Your Company Needs a Culture Hack: 4 Ways to Do It

by / ⠀Entrepreneurship / December 6, 2014

Company Culture

Remember when you were excited just by the idea of being an entrepreneur? When you sprung out of bed every day, ready to take on the world?

Unfortunately, many businesses are so riddled with life-sucking cultures and backward practices that they break down the natural immunity of our personal values. Corrupt cultures corrupt us, and we’re soon running companies so filled with compromises that compromise us that our dream life has become a drab, lifeless stupor. It’s time to choose to wake up.

I believe that when somebody tells you to be “realistic,” he is offering your inner child candy in an effort to lure that feeling away and lock it in a dungeon permanently. Be unrealistic. Dream in daring colors and high-wire excitement. Then, make those dreams come true.
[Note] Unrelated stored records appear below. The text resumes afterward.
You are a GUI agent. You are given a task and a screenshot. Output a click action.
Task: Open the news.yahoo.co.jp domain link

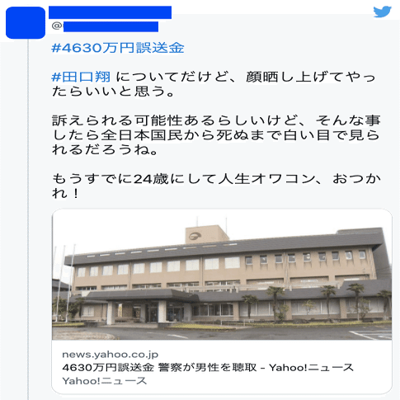pyautogui.click(x=111, y=355)

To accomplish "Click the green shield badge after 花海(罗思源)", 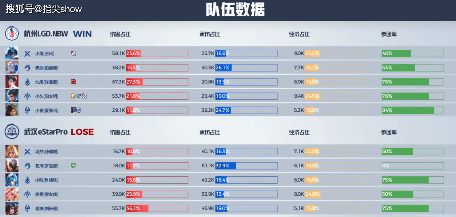I will (73, 166).
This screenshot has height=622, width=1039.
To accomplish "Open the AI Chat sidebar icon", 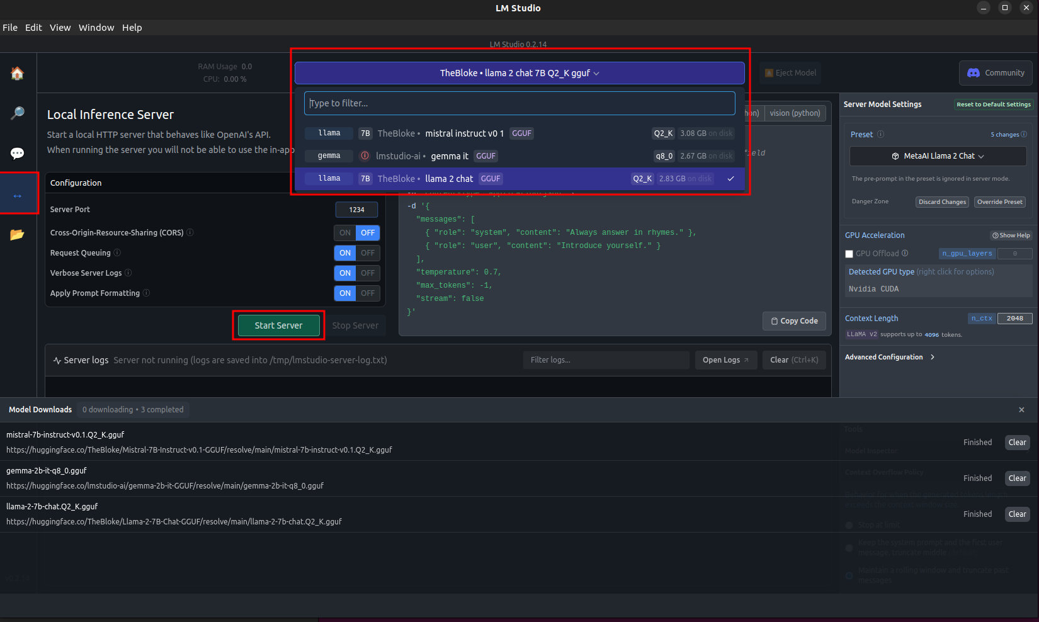I will (18, 154).
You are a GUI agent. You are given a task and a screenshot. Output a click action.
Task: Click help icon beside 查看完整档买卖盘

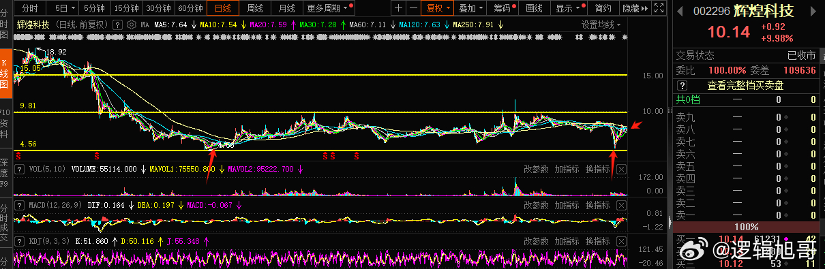(681, 85)
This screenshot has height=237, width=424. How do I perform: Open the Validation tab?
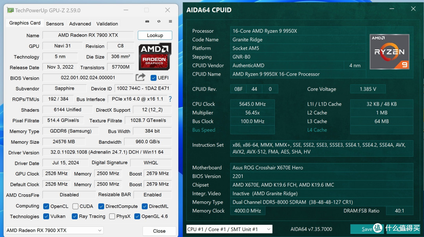tap(106, 24)
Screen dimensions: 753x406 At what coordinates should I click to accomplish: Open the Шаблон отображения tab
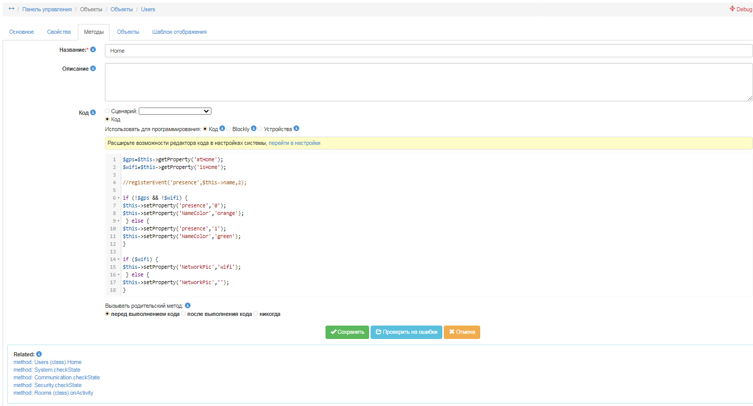(179, 32)
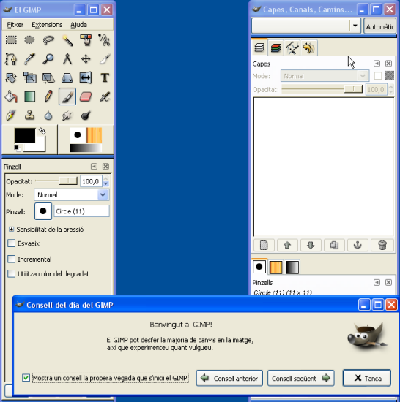Click the Consell següent button
This screenshot has width=400, height=402.
(x=300, y=378)
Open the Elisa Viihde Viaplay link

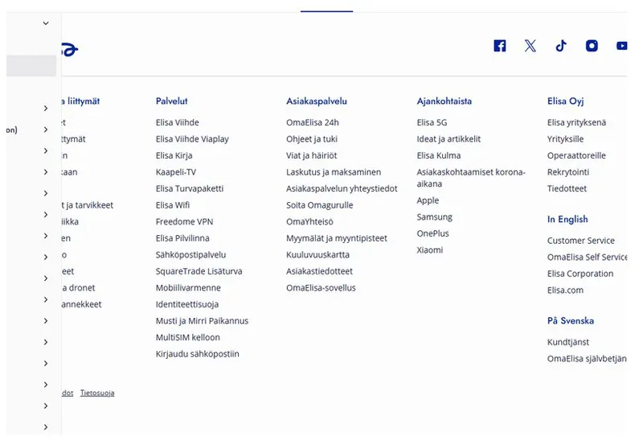click(192, 139)
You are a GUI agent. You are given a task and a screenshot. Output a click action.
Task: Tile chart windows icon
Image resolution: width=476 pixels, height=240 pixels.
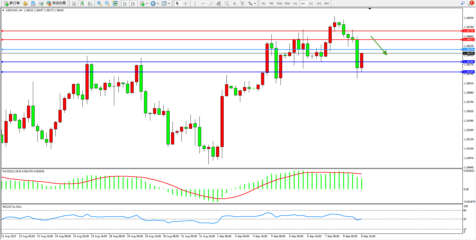tap(115, 3)
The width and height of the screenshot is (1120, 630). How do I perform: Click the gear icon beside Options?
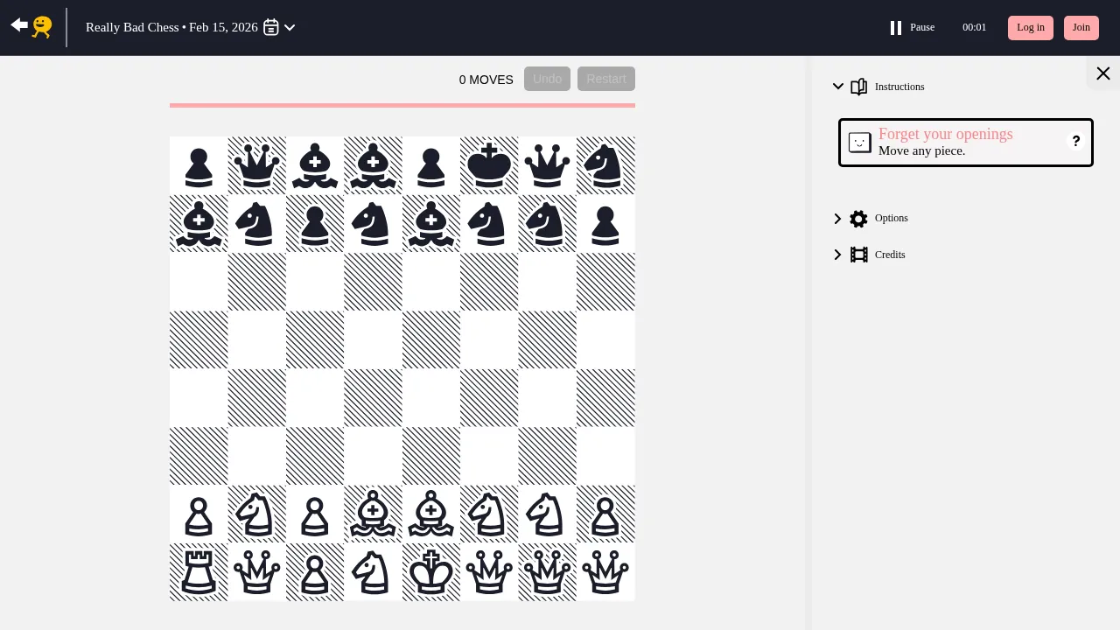pos(858,219)
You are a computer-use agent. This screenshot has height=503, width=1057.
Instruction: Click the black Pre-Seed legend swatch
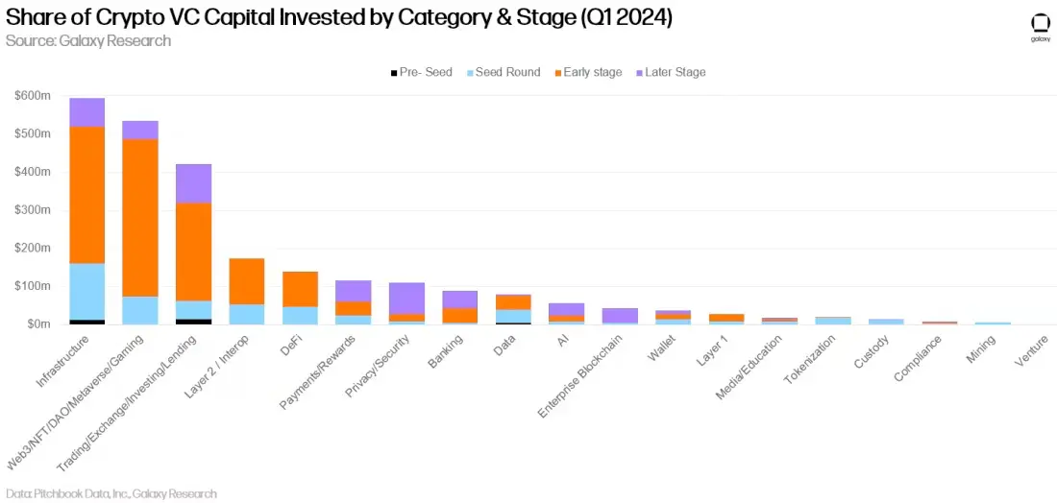(392, 73)
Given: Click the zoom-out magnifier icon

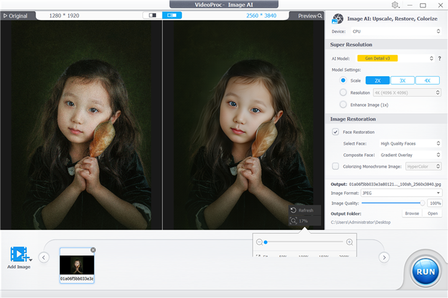Looking at the screenshot, I should coord(259,242).
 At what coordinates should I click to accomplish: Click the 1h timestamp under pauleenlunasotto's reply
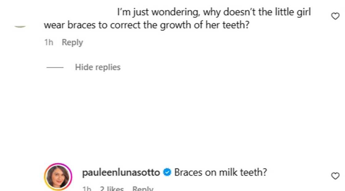pos(87,189)
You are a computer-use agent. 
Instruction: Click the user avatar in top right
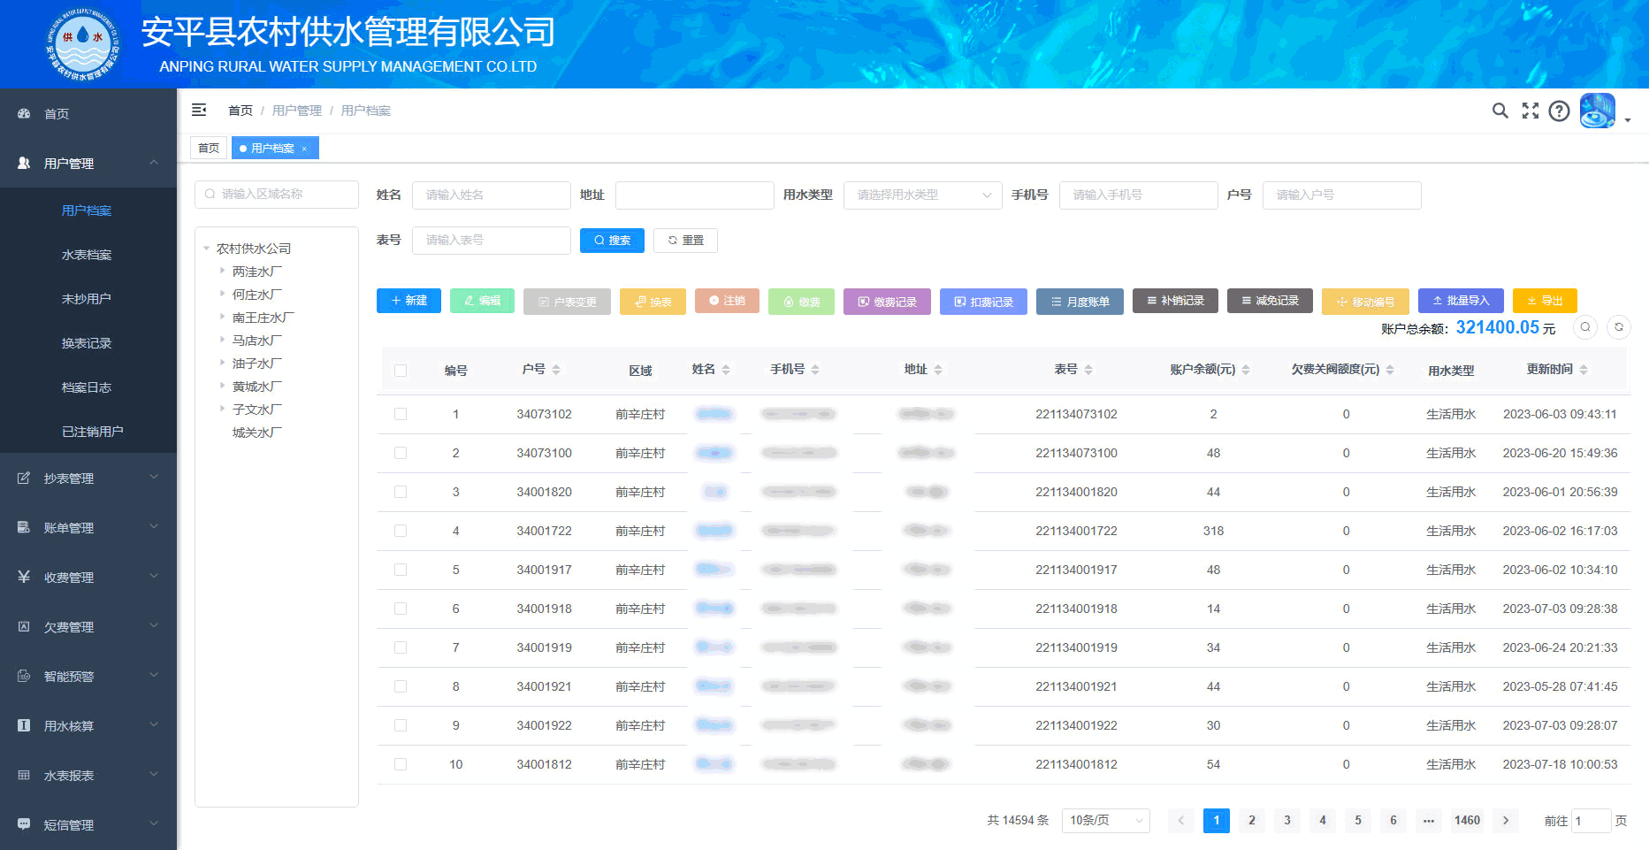[1597, 111]
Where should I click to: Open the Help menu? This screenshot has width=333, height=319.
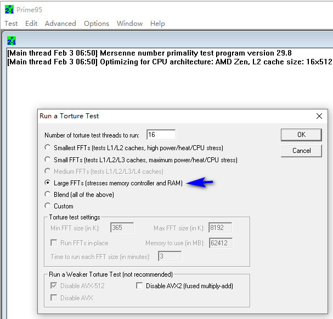[x=157, y=24]
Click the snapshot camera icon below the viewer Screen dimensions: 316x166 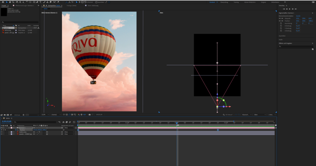[89, 115]
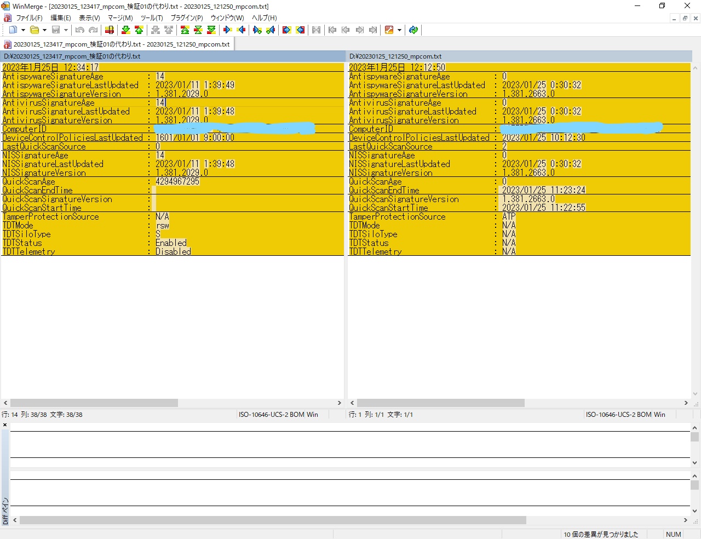Jump to the next difference
The image size is (701, 539).
(126, 30)
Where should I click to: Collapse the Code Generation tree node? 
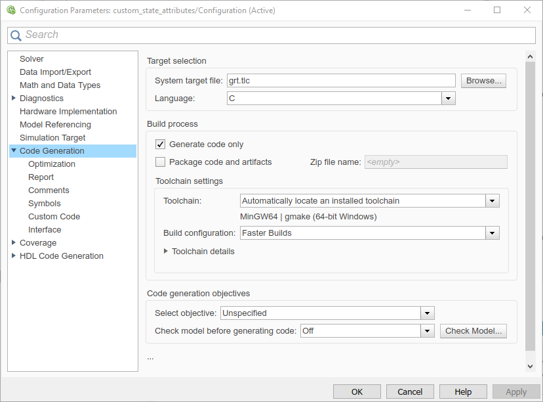coord(14,151)
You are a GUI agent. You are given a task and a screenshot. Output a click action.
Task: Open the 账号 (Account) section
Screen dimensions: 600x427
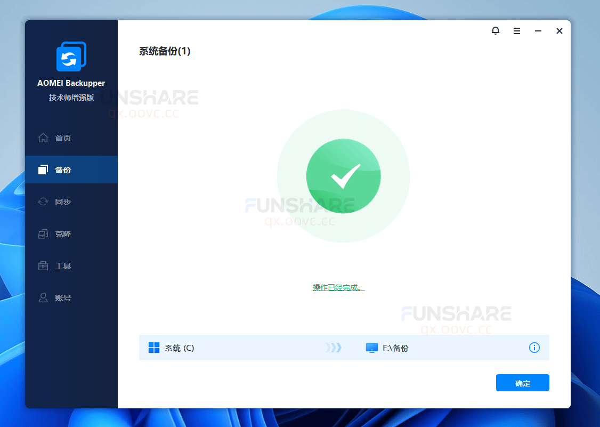pyautogui.click(x=61, y=297)
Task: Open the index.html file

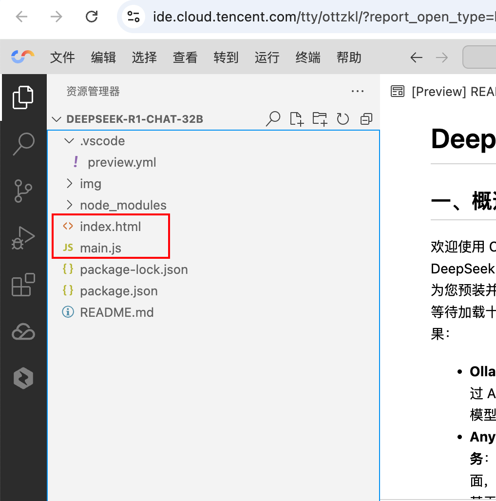Action: [110, 227]
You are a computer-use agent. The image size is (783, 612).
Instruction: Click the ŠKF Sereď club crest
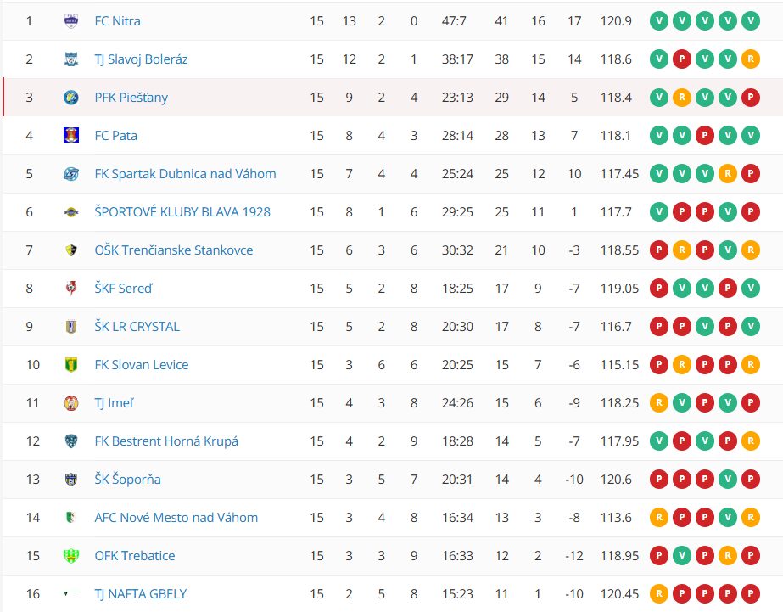point(71,288)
For starters, the question you need to ask is: “Is my company’s culture designed to support people being the best versions of themselves?” Or, more simply, “Does my company’s culture kick ass?”

When I use the term “hacking culture,” it’s not with a trite bent toward making people more productive. It’s toward the all-out improvement of a company’s culture to support you as a leader — as well as the company, the employees, and the world at large. So while anyone can improve a company’s culture, this is about infusing your company with the best culture any of your employees has ever experienced. Go big or go home.

The first sign that a company needs a culture hack is if going to work doesn’t make your heart race at least a little. This is the only life you’ve got — set all preferences to “awesome.”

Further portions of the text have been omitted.